> **Work instruction**
An exact copy of the entries below is required, with all pictures removed.

> **Extracted material**

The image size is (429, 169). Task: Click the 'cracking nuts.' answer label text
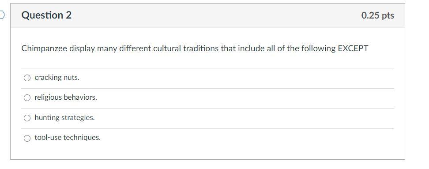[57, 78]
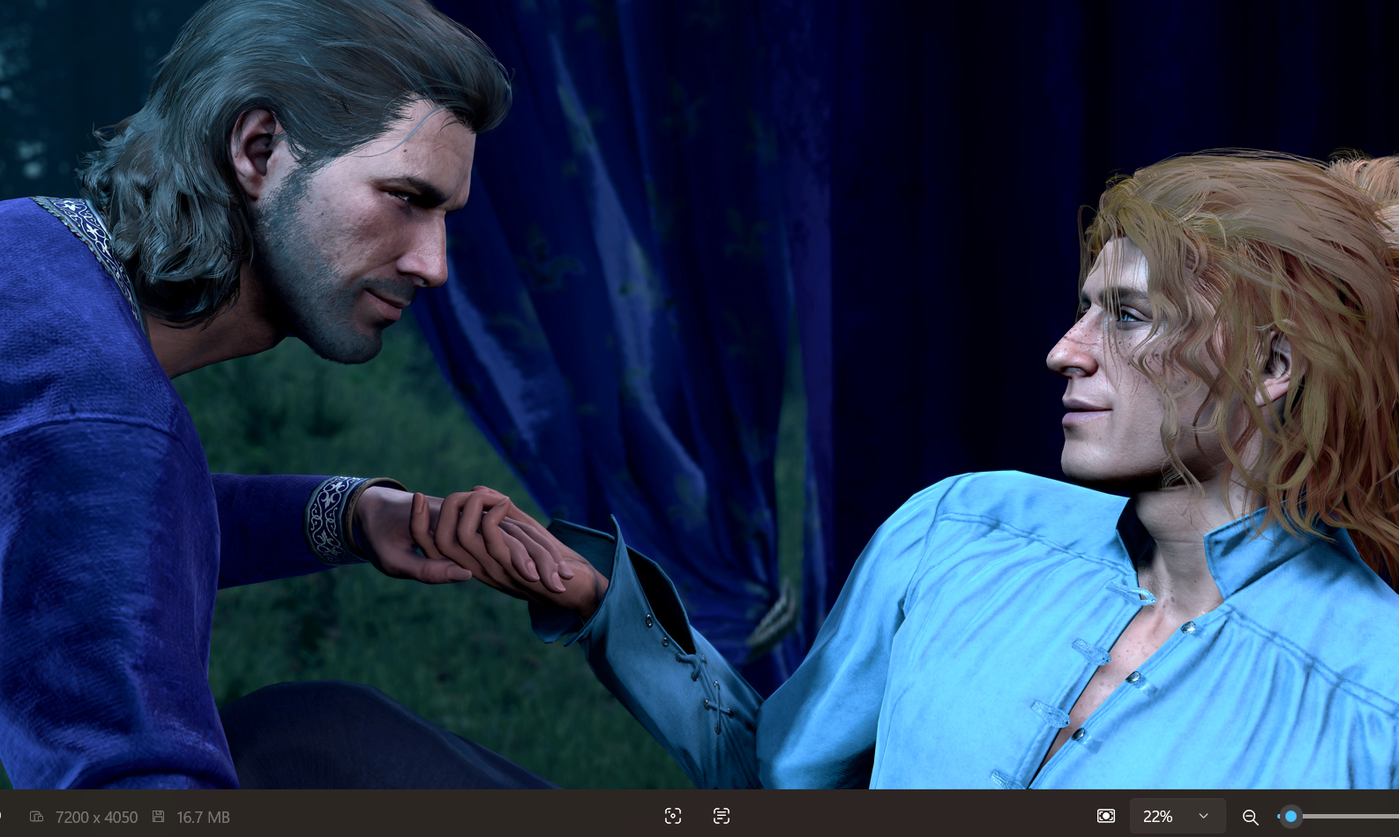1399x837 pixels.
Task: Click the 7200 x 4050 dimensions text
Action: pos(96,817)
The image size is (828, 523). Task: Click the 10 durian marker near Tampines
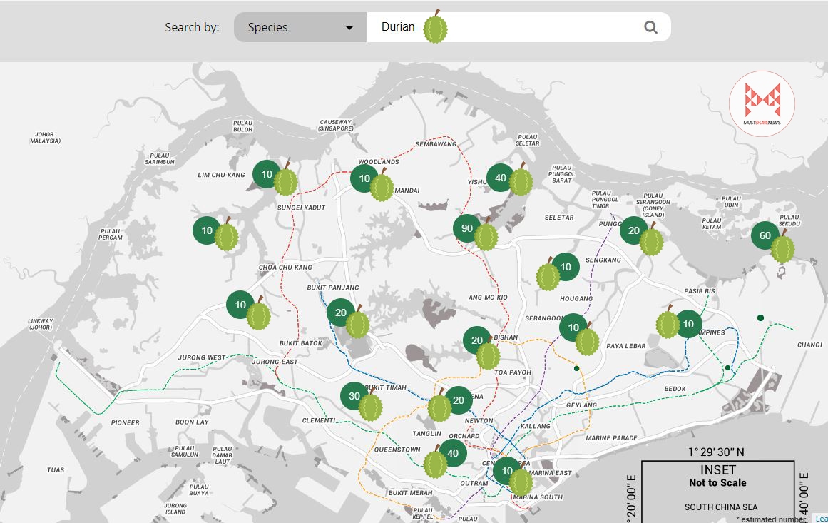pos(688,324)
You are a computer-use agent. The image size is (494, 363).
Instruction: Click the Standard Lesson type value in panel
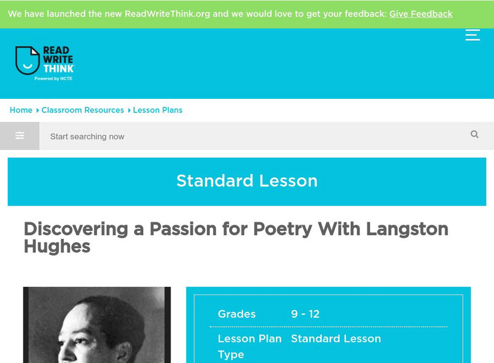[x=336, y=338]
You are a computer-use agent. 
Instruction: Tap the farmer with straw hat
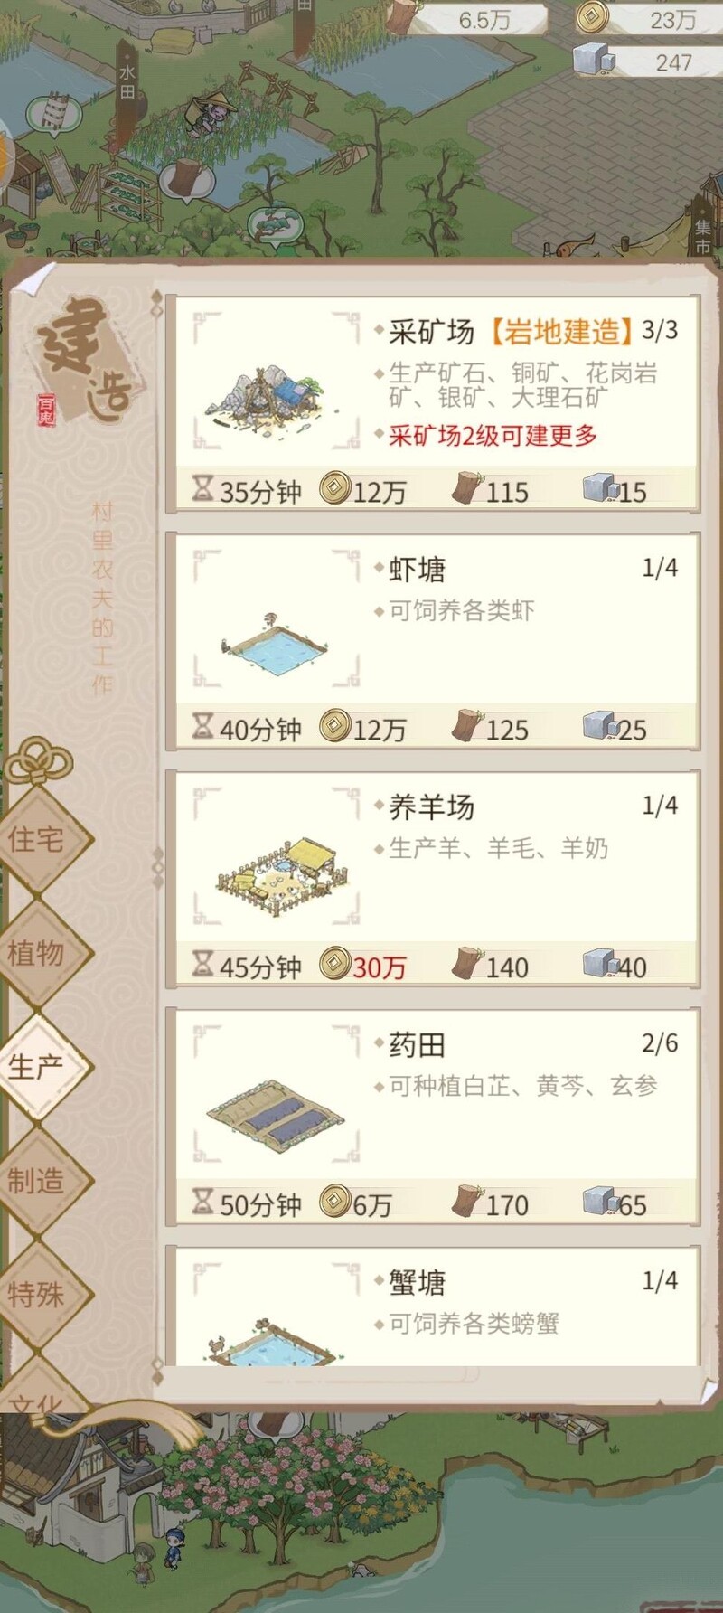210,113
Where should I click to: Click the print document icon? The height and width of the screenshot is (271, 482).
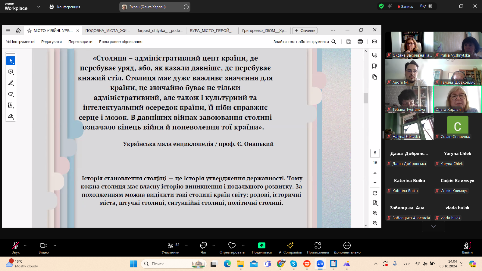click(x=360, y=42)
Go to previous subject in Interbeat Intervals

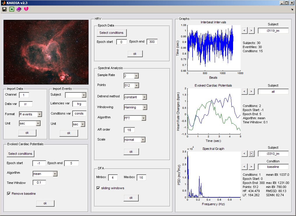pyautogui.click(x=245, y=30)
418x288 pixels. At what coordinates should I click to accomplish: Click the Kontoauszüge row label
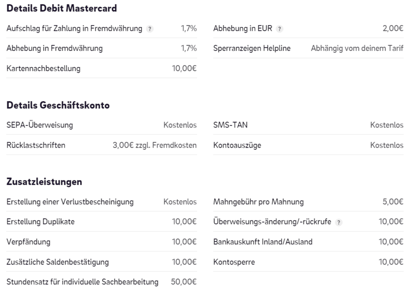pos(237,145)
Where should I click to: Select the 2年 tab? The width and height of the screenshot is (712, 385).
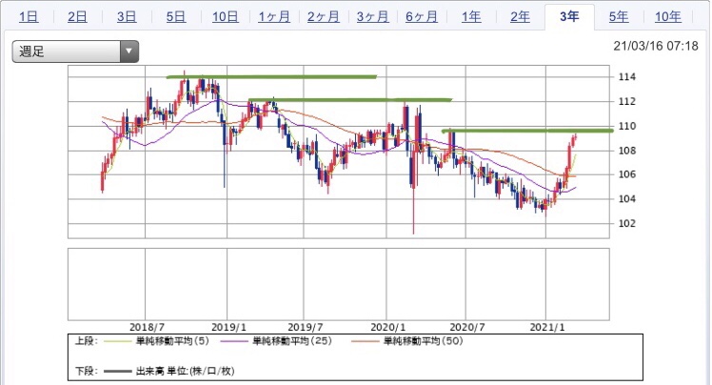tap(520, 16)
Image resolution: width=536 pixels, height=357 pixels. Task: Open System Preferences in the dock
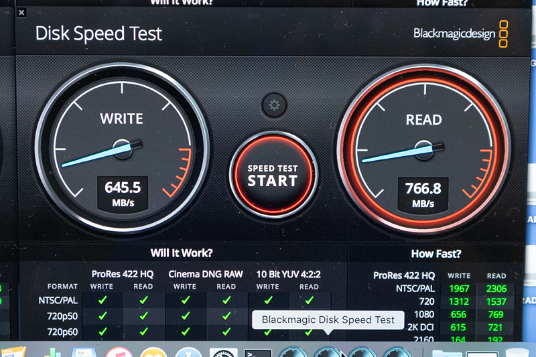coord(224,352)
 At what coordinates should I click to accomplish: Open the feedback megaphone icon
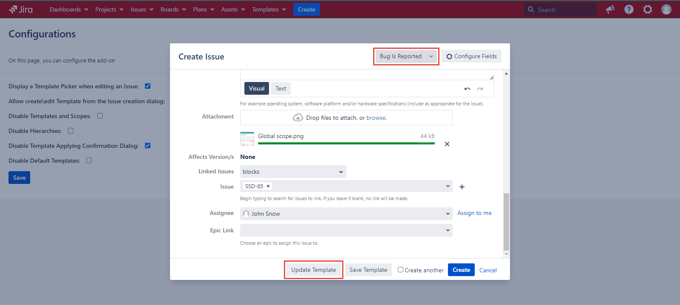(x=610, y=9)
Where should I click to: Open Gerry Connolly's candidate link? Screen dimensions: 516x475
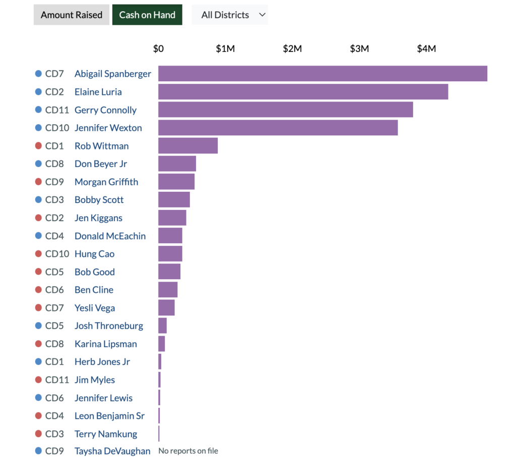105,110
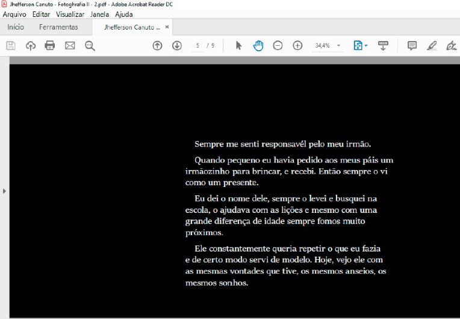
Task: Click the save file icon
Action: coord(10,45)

> **Result of this task**
The image size is (429, 169). Task: Click the 'cracking nuts.' answer label text
[57, 78]
1399x837 pixels.
Task: Click the 7200 x 4050 dimensions text
Action: pos(96,817)
The image size is (828, 523). Task: Click the 10 durian marker near Tampines
pos(688,324)
You are a computer-use agent. The image size is (494, 363).
Instruction: Click the Standard Lesson type value in panel
[x=336, y=338]
You are a computer-use agent. 
Instruction: Tap the farmer with straw hat
210,113
Where should I click to: Click the print document icon? The height and width of the screenshot is (271, 482).
click(x=360, y=42)
Go to previous subject in Interbeat Intervals

pyautogui.click(x=245, y=30)
418x288 pixels. At what coordinates should I click to accomplish: Click the Kontoauszüge row label
pos(237,145)
Where should I click to: Select the 2年 tab? The width and height of the screenshot is (712, 385).
tap(520, 16)
Image resolution: width=536 pixels, height=357 pixels. Task: Open System Preferences in the dock
coord(224,352)
 At what coordinates should I click to accomplish: Open the feedback megaphone icon
(x=610, y=9)
Where should I click to: Open Gerry Connolly's candidate link? Screen dimensions: 516x475
105,110
Task: Click the save file icon
Action: coord(10,45)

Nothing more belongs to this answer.